As with everyone else this week, my anticipation to see the Legendary Pictures reboot of Godzilla couldn’t be any bigger than the beast himself (or herself, I’m confused where we are with that).

I have a lot of confidence the film will be a throwback to the original, as evidenced by Warner Bros’ increasingly revealing marketing and publicity campaign.  But part of its more-serious tone has me worried.

For 60 fire-breathing years, ゴジラ has mutated and evolved through over 25 feature films, not to mention comics, animated series, toy-lines, and video games.  Yet, America has always been accustomed to the softer, campier side of the creature from the get-go, with the 1956 Godzilla, King of the Monsters! 

There exists a big difference between the Raymond Burr-enhanced version and the Japanese original, most noticeably in the film’s context (released a mere 9 years after the bombing of Hiroshima).

Even the “G Fan” in me, though, must put it out there.  The films got dumb and dumber with the years.  They became more sophomoric, aimed at the matinee crowd in both native Japanese and [poorly] dubbed American editions.

Sure, there were attempts to inflict a little more serious terror and social commentary into “reboots” through the years, but ultimately they follow the all-monsters-attack formula.

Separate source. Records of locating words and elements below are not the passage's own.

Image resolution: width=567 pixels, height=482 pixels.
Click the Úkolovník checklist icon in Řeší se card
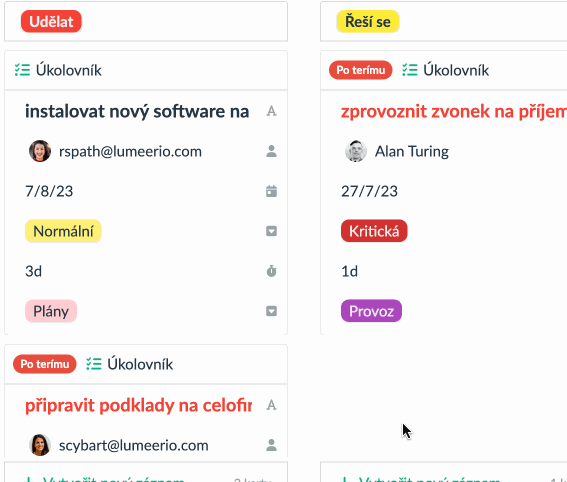(410, 70)
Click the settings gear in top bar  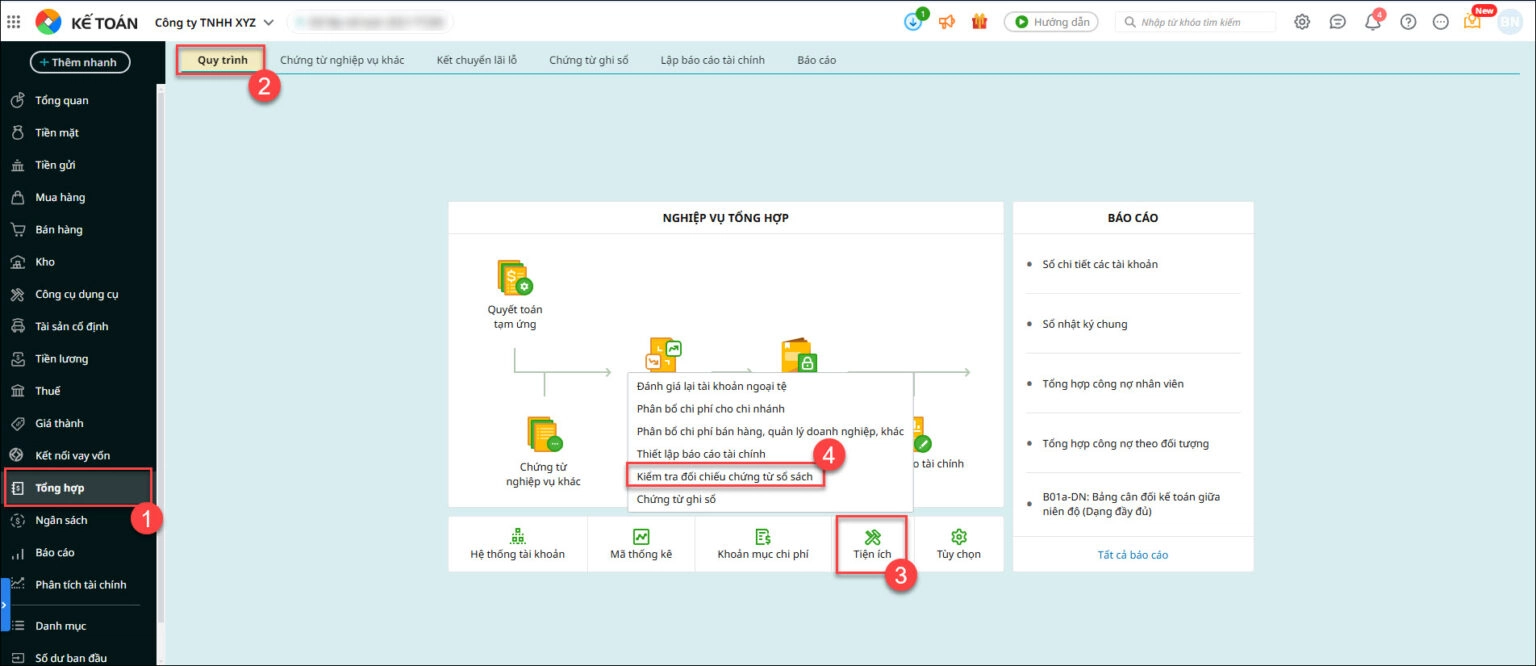tap(1302, 22)
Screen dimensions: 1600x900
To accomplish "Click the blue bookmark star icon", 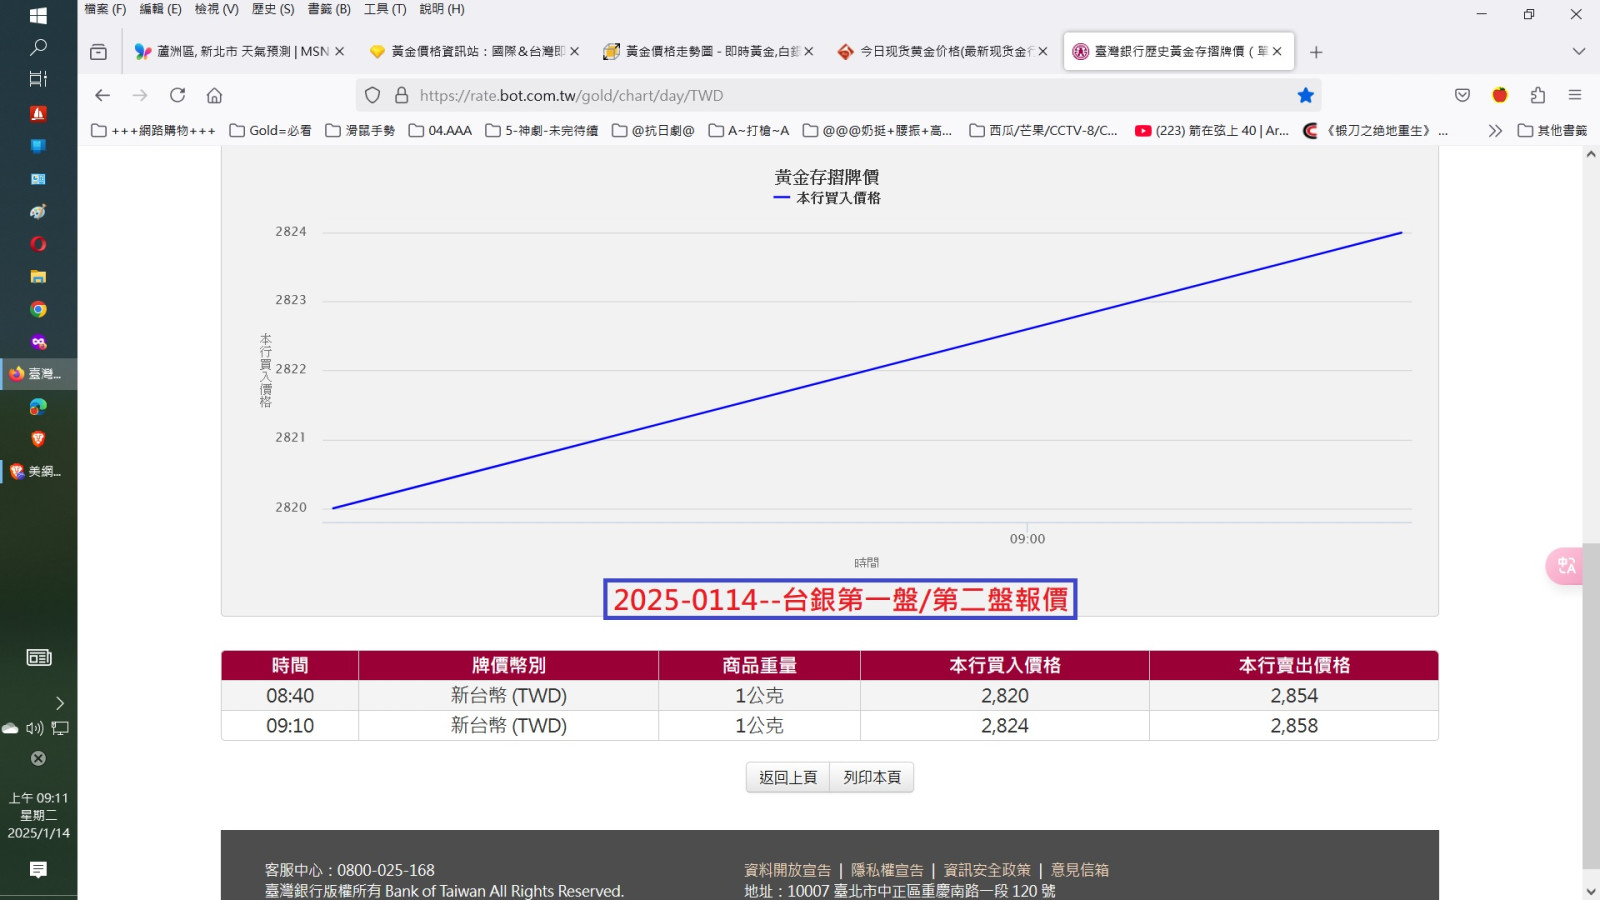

I’ve defended it before on this very website, but 1998’s American Godzilla can hardly be blamed for being less-like the 1954 original.  It followed years of various dilutions of the franchise, not to mention the films it birthed (Jurassic Park most egregiously).

So here we are in 2014, and destroying major cities and landmarks isn’t something you can easily joke about  anymore on-screen.  Director of this week’s release Gareth Edwards knows this all too well.  His brilliantly creepy 2010 film Monsters got Edwards the rebooted Godzilla gig probably because it’s as far as you can get from getting the director of Independence Day and repeating the past.

Seriousness is what has me worried about the new Godzilla film.  It has it in spades in the trailer, poster, advance clips and early buzz.  While I don’t necessarily need Jet Jaguar to fly across screen to the rescue or, god help us, those tiny Mothra twins singing their little four-note earworm, it would be great to see a little bad-ass fun.

Was the 1998 film was all-joke, all-camp?  Sure.  Too much so.  But, admit it, there were some fun moments.  Helicopters being eaten in one gulp, a surprisingly different take on the creature itself, and best of all,  the badly-in-need-of-a-renovation Madison Square Garden blown to smithereens to save the city.

Ultimately this week though, I’m expecting to be scared again by the monster.  The original Japanese film still has its moments of freakiness.  I want to believe this new Godzilla will restore the monster’s relevance and terror.

I just don’t want to be completely bummed out emotionally by an overly heavy-handed approach.